- **DATA SUPPLIED**:
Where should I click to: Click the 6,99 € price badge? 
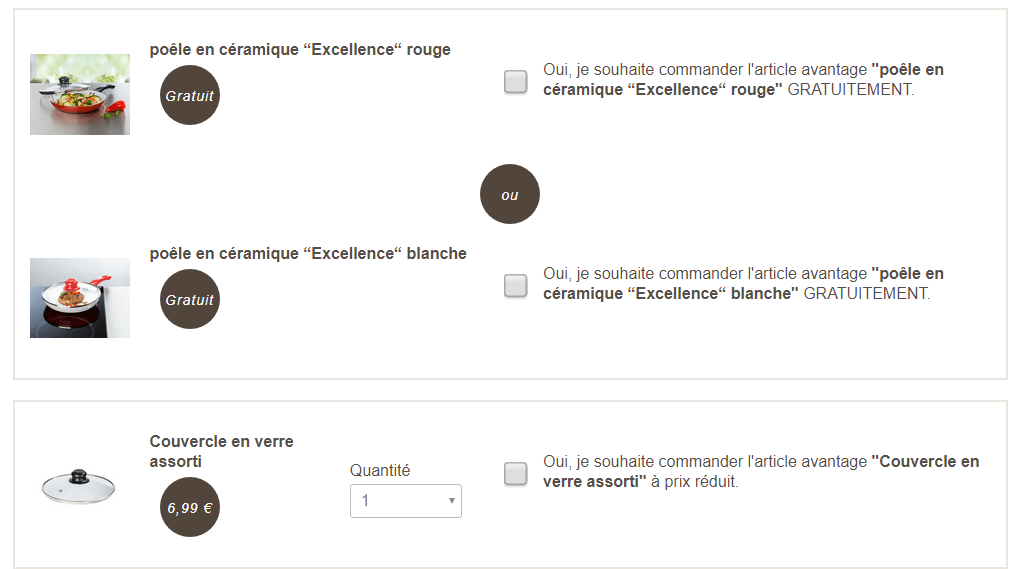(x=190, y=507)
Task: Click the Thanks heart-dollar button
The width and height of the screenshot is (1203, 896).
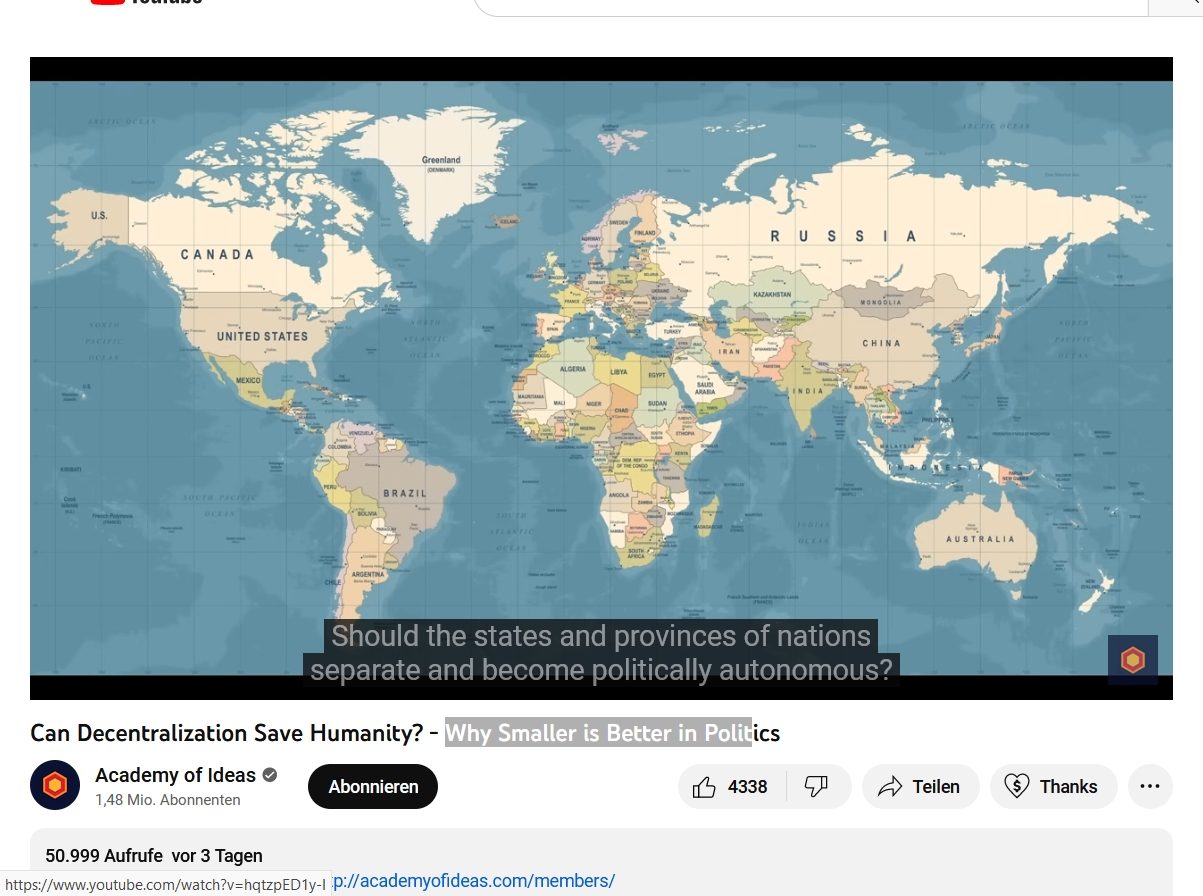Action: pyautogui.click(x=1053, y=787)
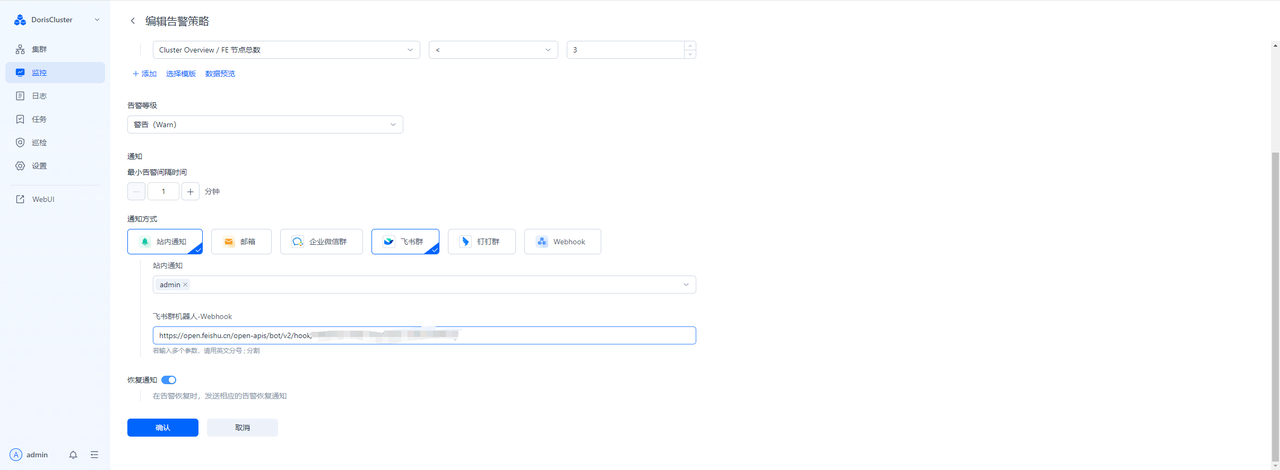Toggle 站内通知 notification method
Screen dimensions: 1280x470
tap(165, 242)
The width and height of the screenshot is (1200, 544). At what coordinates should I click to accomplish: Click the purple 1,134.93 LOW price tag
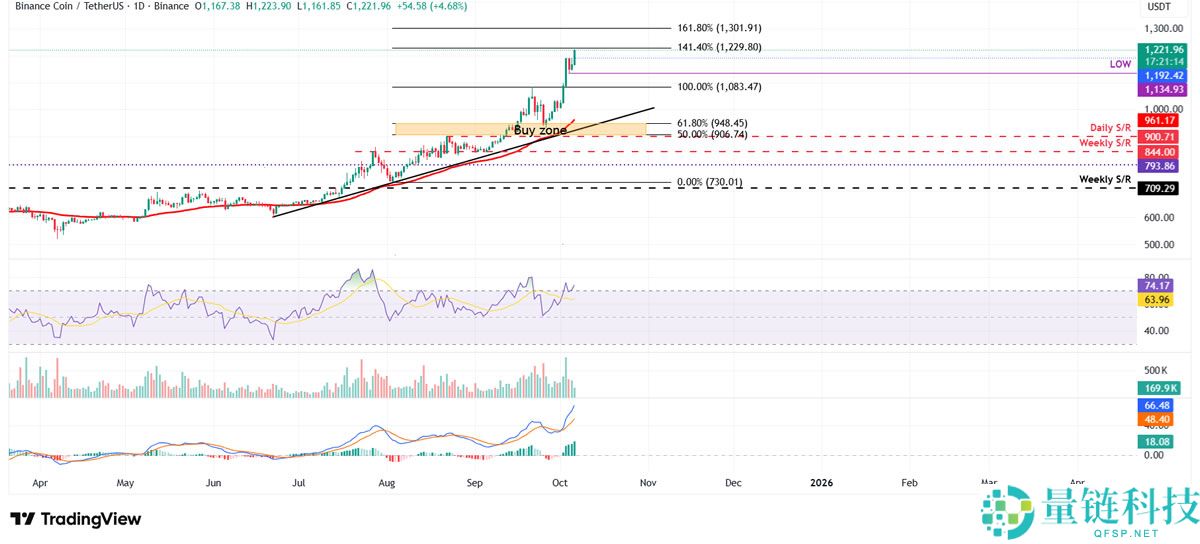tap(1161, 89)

- **TASK TO CARRY OUT**:
Leave the pictures out, and print every line of the listing exactly as written.

- **RESPONSE TO THIS TASK**:
Where should I click to: Click the 6,99 € price badge? 
(x=190, y=507)
Task: Click the Thanks heart-dollar button
The width and height of the screenshot is (1203, 896).
Action: pyautogui.click(x=1053, y=787)
Toggle 站内通知 notification method
Screen dimensions: 1280x470
tap(165, 242)
The width and height of the screenshot is (1200, 544). At what coordinates should I click to accomplish: Click the purple 1,134.93 LOW price tag
tap(1161, 89)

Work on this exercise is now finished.